Dans les années 90, Lee Harker, une jeune recrue du FBI (Maika Monroe), qui s’est illustrée grâce à ses talents de médium, est appelée pour élucider l’affaire Longlegs, du nom du tueur en série qui sévit depuis des années sans que les indices qu’il laisse délibérément derrière lui ne permettent de le retrouver. Avec son supérieur, Carter (Blair Underwood), ils parcourent les lieux caractéristiques de la campagne américaine avec ses fermes et ses banlieues pavillonnaires dans le but de clore le dossier. Indéniablement, le scénario ne brille pas par son originalité.

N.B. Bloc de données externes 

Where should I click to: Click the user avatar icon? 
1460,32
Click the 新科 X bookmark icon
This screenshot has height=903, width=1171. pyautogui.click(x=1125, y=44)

Pour autant, et dans un premier temps, le plaisir primaire et ludique de se laisser balader par l’enquête emporte l’adhésion. Lové dans le déroulement programmatique de l’intrigue qui rejoue les stéréotypes du genre (la découverte de la scène de crime, le déchiffrage des indices, les éclaircissements du médecin légiste…), le spectateur, en terrain connu, y retrouve même des personnages hiératiques. Notamment Carter qui, avec sa voix caverneuse, son sens de l’humour, sa roublardise et sa malice, mentore la fragile et mutique Harker. Mais la frontière entre film policier et polissé est ténue.

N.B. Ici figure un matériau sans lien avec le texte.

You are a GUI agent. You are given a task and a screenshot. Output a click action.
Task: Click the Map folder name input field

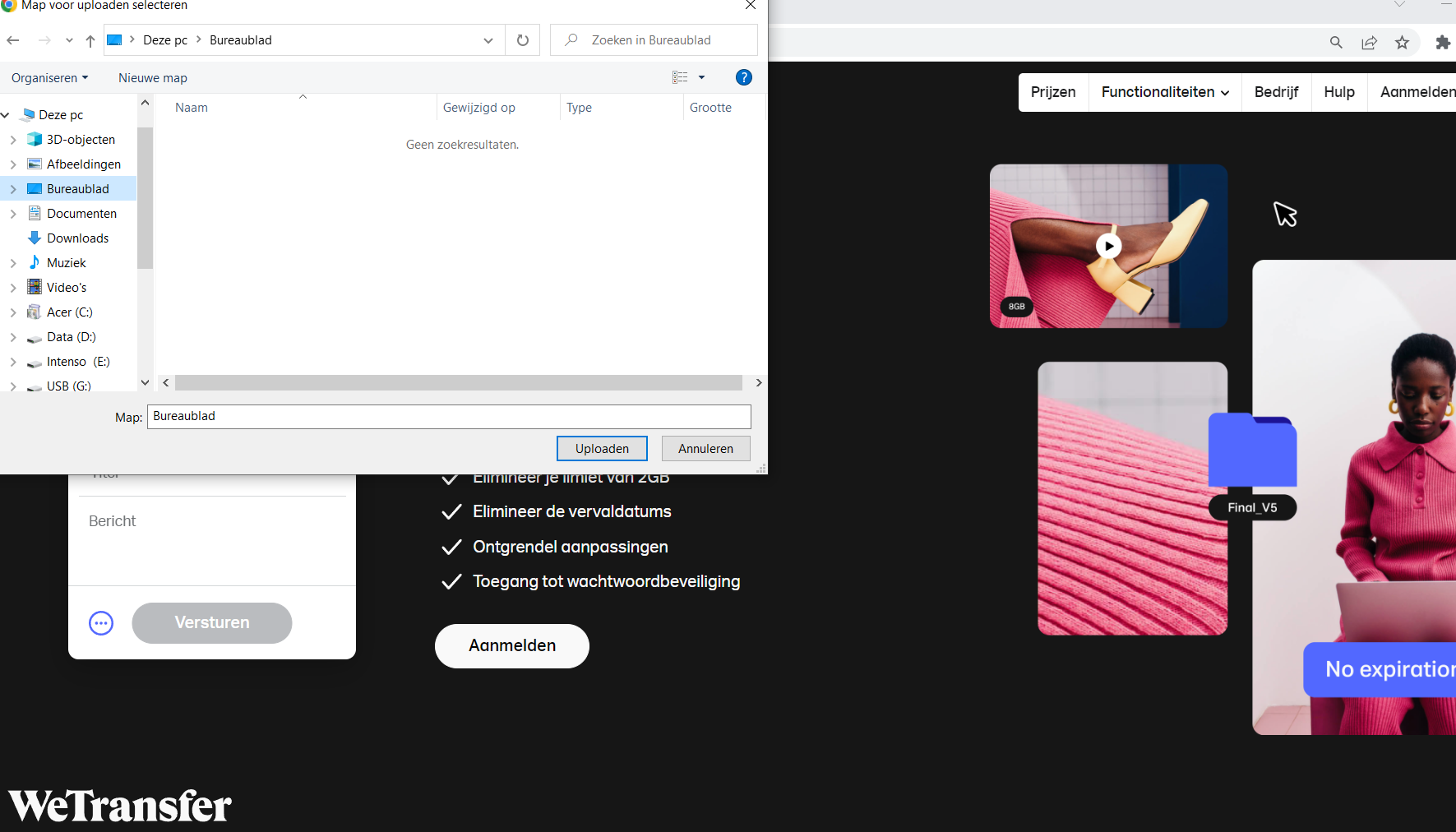(x=449, y=417)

C’est pourquoi, Longlegs ambitionne de croiser ce versant policier avec un aspect horrifique. Une horreur qui, par son approche formelle, s’inscrit pleinement dans une mode : celle de l’elevated horror. Un genre aux contours flous qui désignerait un film d’horreur irrigué par des enjeux politiques ou philosophiques, et à la plastique soignée, voire léchée. Une dénomination qui, mobilisant des films très hétérogènes (Get Out, It Follows, Midsommar), s’attache surtout à construire une contre-esthétique du cinéma d’horreur américain mainstream. En effet, avec sa photographie proprette (qui par ailleurs n’est pas sans évoquer Mindhunter), ses fondus enchaînés, son utilisation quasi systématique du plan fixe ou ses séquences qui alternent grand angle et format 4/3, le film s’attache à poursuivre ce sillon.

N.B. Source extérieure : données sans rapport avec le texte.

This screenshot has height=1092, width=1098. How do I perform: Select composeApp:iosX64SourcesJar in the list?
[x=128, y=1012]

Mais, démultipliées puis systématisées, ces afféteries reconduisent en fait rapidement les mêmes schémas de mise en scène : un panoramique sur le lieu de la scène, quelques plans fixes silencieux, parfois appuyés par des zooms sur des objets en apparence anodins, puis les violons stridents s’intensifient jusqu’à la découverte de l’information recherchée permettant de faire avancer l’enquête. Et s’il est vrai que Oz Perkins porte une attention particulièrement réussie aux portes desquelles le danger guette toujours, la mise en scène, globalement trop automatique, n’instigue pas l’ambiance malsaine escomptée.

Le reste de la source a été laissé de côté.